Task:
Answer the following three questions using the commentary on taxes below.
1. What amount of savings does the writer say should not make a person count as "the rich"?
2. To what level does the writer want government spending rolled back?
3. What does the writer say states can offer to attract filmmakers?

Document text:
* Begin *

OK…tax those that own small businesses and tax those who invest in the economy and take the risk, monetarily, to help drive the economy (that ultimately creates jobs). Just have the Feds create more jobs instead. Let’s just ramp up the old class warfare argument. I have to ask, where is the bipartisan? When did it become a crime in the USA to make money? Don’t people who make money spend it? If they don’t then aren’t jobs lost and local economies hurt?

Call me stupid but I don’t see how raising taxes on anyone works. It promotes the idea that middle class people and poor people (especially those who are unmotivated to work) should get part of the success of hard-working Americans who have made a few bucks.  I’m not talking about our billionaires in this country or even those with 10 million and up in assets. Does anyone really think a person who has saved up 2 or 3 million dollars through hard work are “the rich!”

Why oh why can’t we just for this one time seriously cut government spending. Roll it back to pre 9/11 levels. Defund all non-essential and repetitive programs. Yes, The National Endowment for the Arts and NPR are non essentials. I’m an artist, writer, filmmaker and I have never used any federal money. States can offer tax credits (again back to NOT paying taxes) to attract filmmakers.

* End *

Dataset rows:
* Begin *

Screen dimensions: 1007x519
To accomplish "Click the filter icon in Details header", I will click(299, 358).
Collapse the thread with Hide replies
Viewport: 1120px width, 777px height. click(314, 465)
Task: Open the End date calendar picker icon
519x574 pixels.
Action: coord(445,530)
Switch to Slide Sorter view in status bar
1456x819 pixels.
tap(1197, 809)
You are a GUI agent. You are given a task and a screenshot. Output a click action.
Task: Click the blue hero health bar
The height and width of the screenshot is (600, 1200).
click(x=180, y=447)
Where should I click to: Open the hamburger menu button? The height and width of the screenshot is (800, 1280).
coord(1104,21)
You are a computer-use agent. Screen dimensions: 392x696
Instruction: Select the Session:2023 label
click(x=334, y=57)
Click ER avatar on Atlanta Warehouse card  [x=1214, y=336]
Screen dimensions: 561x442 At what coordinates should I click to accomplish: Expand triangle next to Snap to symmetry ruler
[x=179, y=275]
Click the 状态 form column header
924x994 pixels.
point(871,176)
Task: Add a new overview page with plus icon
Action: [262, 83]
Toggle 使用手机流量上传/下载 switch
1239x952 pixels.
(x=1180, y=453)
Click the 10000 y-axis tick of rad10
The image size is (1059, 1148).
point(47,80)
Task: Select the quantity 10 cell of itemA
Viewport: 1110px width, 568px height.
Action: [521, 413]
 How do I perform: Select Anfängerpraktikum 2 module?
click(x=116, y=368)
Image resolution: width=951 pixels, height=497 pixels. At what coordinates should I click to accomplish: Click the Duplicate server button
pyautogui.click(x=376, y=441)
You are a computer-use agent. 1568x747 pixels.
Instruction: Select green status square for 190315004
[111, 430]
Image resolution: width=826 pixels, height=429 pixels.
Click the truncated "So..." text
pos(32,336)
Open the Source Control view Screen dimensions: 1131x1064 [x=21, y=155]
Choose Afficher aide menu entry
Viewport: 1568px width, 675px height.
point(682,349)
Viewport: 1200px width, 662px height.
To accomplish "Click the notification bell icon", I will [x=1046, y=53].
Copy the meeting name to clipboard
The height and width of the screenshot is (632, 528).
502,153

* End *

Response to the task:
1. Two or three million dollars saved through hard work.
2. Pre-9/11 levels.
3. Tax credits.